- [Work to do] Shift every coordinate in the answers by -118 and write out again each line from the start of the data up to and including the line with "[Visit product category Valentines]", keeping all other text as it is and leaving the pictures out.

- [Items]
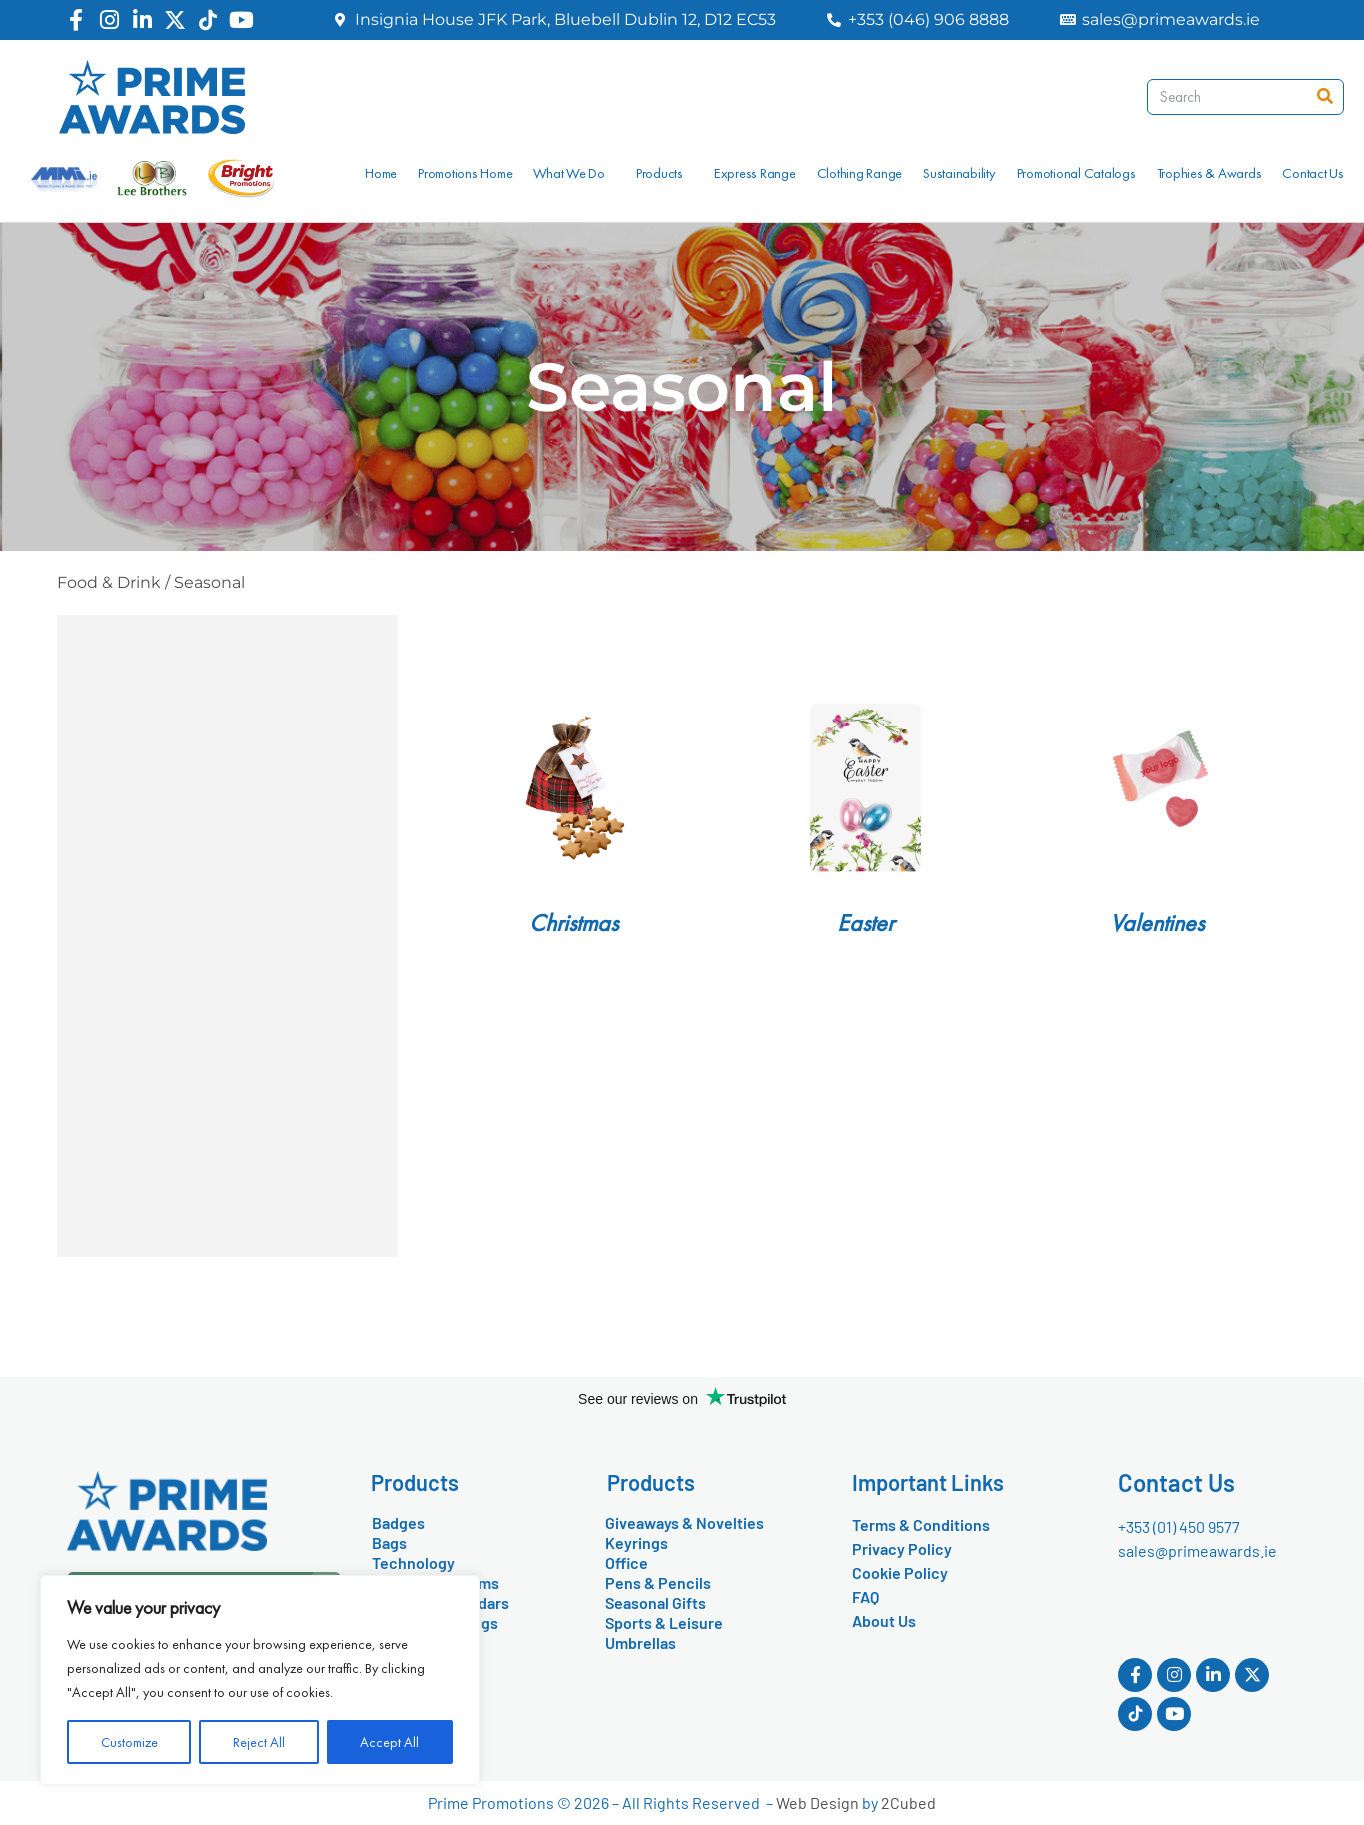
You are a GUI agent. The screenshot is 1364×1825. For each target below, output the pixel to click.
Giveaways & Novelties (684, 1522)
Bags (389, 1542)
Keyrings (636, 1542)
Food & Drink (109, 582)
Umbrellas (640, 1642)
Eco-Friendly (417, 1642)
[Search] (1325, 97)
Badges (398, 1522)
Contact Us (1313, 173)
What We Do (574, 173)
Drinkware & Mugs (435, 1622)
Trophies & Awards (1209, 173)
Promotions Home (465, 173)
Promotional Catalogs (1076, 173)
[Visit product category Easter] (865, 787)
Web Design (817, 1802)
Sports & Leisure (664, 1622)
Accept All (389, 1742)
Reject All (259, 1742)
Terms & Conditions (921, 1524)
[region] (260, 1680)
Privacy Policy (902, 1548)
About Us (884, 1620)
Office (626, 1562)
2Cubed (908, 1802)
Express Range (755, 173)
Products (664, 173)
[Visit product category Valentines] (1157, 787)
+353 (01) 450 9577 (1179, 1526)
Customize (129, 1742)
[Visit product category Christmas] (574, 787)
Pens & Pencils (658, 1582)
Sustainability (959, 173)
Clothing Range (860, 173)
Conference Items (435, 1582)
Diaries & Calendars (440, 1602)
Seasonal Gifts (655, 1602)
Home (381, 173)
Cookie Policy (900, 1572)
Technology (413, 1562)
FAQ (865, 1596)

- [Expected answer]
You are a GUI agent. The screenshot is 1364×1825. For each target below, output the pixel to click.
Giveaways & Novelties (566, 1404)
Bags (271, 1424)
Keyrings (518, 1424)
Food & Drink (-9, 464)
Umbrellas (522, 1524)
Eco-Friendly (299, 1524)
[Search] (1207, -21)
Badges (280, 1404)
Contact Us (1195, 55)
What We Do (456, 55)
Drinkware & Mugs (317, 1504)
Trophies & Awards (1091, 55)
Promotions Home (347, 55)
Promotional Catalogs (958, 55)
[Visit product category Easter] (747, 669)
Web Design (699, 1684)
Sports & Leisure (546, 1504)
Accept All (271, 1624)
Reject All (141, 1624)
Terms & Conditions (803, 1406)
[region] (142, 1562)
Privacy Policy (784, 1430)
About Us (766, 1502)
Office (508, 1444)
2Cubed (790, 1684)
Express Range (637, 55)
Products (546, 55)
[Visit product category Valentines] (1039, 669)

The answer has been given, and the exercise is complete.